== Supplied information ==
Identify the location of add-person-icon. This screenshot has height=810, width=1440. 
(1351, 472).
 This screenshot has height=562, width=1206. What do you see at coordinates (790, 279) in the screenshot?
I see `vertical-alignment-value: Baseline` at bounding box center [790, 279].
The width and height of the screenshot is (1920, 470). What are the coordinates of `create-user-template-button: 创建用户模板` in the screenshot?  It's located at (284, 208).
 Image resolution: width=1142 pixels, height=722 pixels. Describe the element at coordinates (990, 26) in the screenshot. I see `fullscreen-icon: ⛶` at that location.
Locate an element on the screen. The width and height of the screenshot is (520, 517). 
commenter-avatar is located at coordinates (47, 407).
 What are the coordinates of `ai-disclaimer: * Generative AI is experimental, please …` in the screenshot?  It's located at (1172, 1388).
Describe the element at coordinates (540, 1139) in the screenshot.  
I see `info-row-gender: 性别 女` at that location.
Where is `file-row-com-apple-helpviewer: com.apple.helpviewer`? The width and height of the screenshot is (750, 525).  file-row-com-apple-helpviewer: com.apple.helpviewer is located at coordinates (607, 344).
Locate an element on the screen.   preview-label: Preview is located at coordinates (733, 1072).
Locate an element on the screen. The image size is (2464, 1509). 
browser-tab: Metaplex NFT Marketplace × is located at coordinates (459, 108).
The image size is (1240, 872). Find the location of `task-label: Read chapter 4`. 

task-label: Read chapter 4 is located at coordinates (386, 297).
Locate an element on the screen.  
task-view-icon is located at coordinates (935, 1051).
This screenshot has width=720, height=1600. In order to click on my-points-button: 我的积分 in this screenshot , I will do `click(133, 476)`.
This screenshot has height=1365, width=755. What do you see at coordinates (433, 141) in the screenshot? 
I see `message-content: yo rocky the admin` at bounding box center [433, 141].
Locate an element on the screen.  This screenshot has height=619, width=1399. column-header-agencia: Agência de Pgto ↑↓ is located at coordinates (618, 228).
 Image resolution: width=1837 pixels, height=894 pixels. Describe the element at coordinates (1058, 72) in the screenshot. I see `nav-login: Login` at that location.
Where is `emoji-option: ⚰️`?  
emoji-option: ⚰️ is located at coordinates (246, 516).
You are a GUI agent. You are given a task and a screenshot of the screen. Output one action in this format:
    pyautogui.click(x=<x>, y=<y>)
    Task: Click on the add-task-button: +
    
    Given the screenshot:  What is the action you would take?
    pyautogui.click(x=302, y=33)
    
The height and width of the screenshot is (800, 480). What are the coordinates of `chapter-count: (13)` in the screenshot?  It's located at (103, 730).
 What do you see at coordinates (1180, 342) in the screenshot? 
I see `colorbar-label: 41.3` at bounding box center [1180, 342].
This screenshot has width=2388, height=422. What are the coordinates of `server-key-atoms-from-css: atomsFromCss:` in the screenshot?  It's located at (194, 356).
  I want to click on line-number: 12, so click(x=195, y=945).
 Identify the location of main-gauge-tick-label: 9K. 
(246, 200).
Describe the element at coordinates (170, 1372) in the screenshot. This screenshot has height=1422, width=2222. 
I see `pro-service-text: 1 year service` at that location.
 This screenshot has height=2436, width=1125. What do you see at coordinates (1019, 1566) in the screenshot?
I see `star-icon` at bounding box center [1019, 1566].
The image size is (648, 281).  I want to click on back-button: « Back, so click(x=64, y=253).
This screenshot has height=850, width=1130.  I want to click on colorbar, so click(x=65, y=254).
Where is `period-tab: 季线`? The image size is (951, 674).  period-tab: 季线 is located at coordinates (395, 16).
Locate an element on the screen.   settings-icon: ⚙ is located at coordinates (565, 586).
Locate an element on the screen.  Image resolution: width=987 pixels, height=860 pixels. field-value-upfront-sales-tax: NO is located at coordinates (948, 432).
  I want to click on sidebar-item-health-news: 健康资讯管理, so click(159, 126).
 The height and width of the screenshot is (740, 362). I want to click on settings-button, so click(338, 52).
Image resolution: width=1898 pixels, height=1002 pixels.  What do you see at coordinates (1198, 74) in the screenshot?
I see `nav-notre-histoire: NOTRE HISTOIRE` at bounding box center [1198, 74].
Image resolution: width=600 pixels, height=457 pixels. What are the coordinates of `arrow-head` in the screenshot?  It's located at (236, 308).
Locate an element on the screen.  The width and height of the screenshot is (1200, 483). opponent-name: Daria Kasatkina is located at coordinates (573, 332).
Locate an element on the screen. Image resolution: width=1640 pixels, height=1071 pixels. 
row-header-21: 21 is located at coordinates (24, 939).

== Your instructions ==
Copy the lines of the material above word for word, starting at the line that contains "The height and width of the screenshot is (800, 480)." and ending at the line that contains "(246, 200).".

== Solution below ==
The height and width of the screenshot is (800, 480). What are the coordinates of `chapter-count: (13)` in the screenshot?  It's located at (103, 730).
 What do you see at coordinates (1180, 342) in the screenshot? 
I see `colorbar-label: 41.3` at bounding box center [1180, 342].
This screenshot has width=2388, height=422. What are the coordinates of `server-key-atoms-from-css: atomsFromCss:` in the screenshot?  It's located at (194, 356).
  I want to click on line-number: 12, so click(x=195, y=945).
 Identify the location of main-gauge-tick-label: 9K. 
(246, 200).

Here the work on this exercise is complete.